On the other hand, the read performance of a shadow set during a
merge operation is reduced because the shadowing software must perform
data integrity checks on all members for every read request. The volume
shadowing software reads the data from the same LBN on all members of
the shadow set, compares the data, and repairs any inconsistencies
before returning the read data to the user.
9.2.1 Improving Performance of Unassisted Merge Operations
During an unassisted shadow set merge operation, the read performance
is reduced. You can increase or decrease the merge rate by changing the
default value of the merge multiplication factor. Two logical names are
available to vary the unassisted merge multiplication factor: one
applies to all shadow sets mounted on a node, and one applies only to
the named shadow set:
- SHAD$MERGE_DELAY_FACTOR applies to all shadow sets mounted on a
node unless you also use SHAD$MERGE_DELAY_FACTOR_DSAnnnn.
- SHAD$MERGE_DELAY_FACTOR_DSAnnnn applies to each shadow set
specified by its virtual unit name, DSAnnnn.
You can set SHAD$MERGE_DELAY_FACTOR to a certain value for all shadow
sets mounted on a node, and then you can use the
SHAD$MERGE_DELAY_FACTOR_DSAnnnn to apply different values to
one or more shadow sets on the node.
If you increase the setting for either logical name, you increase the
merge rate and decrease the I/O rate. Conversely, if you decrease the
setting for either, you decrease the merge rate and increase the I/O
rate.
Note
Decreasing the merge multiplication factor to less than 200 decreases
the merge rate exponentially. Therefore, if you choose to decrease it,
do so in very small increments.
|
You can change the multiplication factor while a merge is in progress.
These two logical names are evaluated after the completion of every
1000 merge I/Os. If you change the values, they will take effect within
1000 merge I/Os.
To change the default values so that they will remain in effect between
system boots, you must define these logicals in the system table on
each node in the cluster.
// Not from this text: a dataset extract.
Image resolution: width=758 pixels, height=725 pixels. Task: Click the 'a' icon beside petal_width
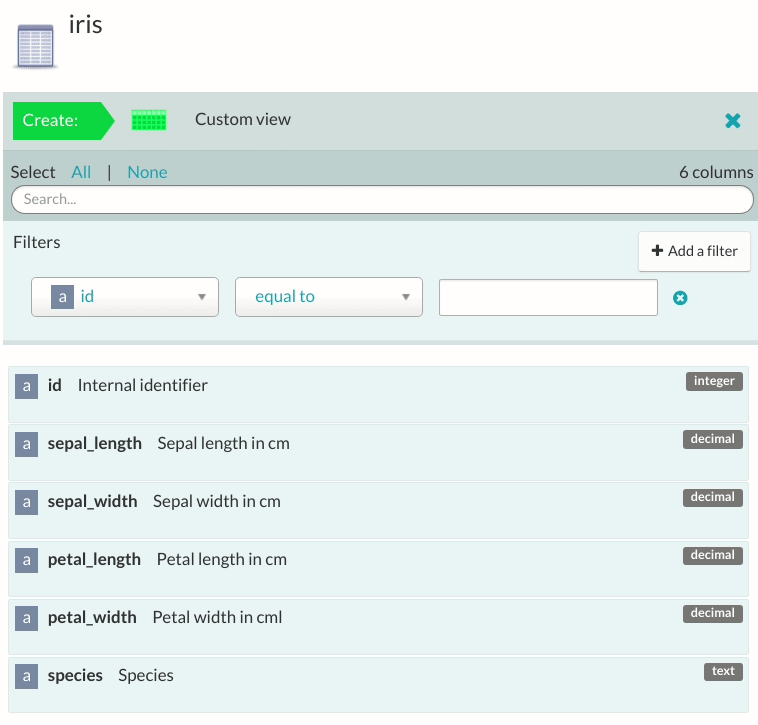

The valid range for the multiplication factor
is 100 to 100,000. Any value outside this range causes the factor to
default to 200. The default value of 200 is displayed at the start of a
shadow set merge, in the
%SHADOW_SERVER-I-SSRVINIMRG
message, following the word
Factor
, unless you previously specified a value in the range of 100 to
100,000.
The following example shows the use of
SHAD$MERGE_DELAY_FACTOR_DSAnnnn:
$ DEFINE SHAD$MERGE_DELAY_FACTOR_DSA42 1000
|
This command assigns a multiplication factor of 1000 to shadow set
DSA42. This higher multiplication factor will increase the merge rate
only for the shadow set identified by DSA42 when an unassisted merge is
required.
The following example shows the the use of SHAD$MERGE_DELAY_FACTOR:
$ DEFINE SHAD$MERGE_DELAY_FACTOR 800
|
This command assigns a multiplication factor of 800 to all shadow sets
mounted on the node, except for any that may have been assigned a
different multiplication factor with the preceding command.
Note
Increasing the values excessively may cause application performance
problems when merges are occurring. When setting values, system
managers must balance the site specific application needs with their
merge requirements.
|
9.2.2 Improving Performance for Merge and Copy Operations
There are two types of performance assists: the merge assist and the
copy assist.
The merge assist improves performance by using information that is
maintained in controller-based write logs to merge only the data that
is inconsistent across a shadow set. When a merge operation is assisted
by the write logs, it is referred to as a minimerge.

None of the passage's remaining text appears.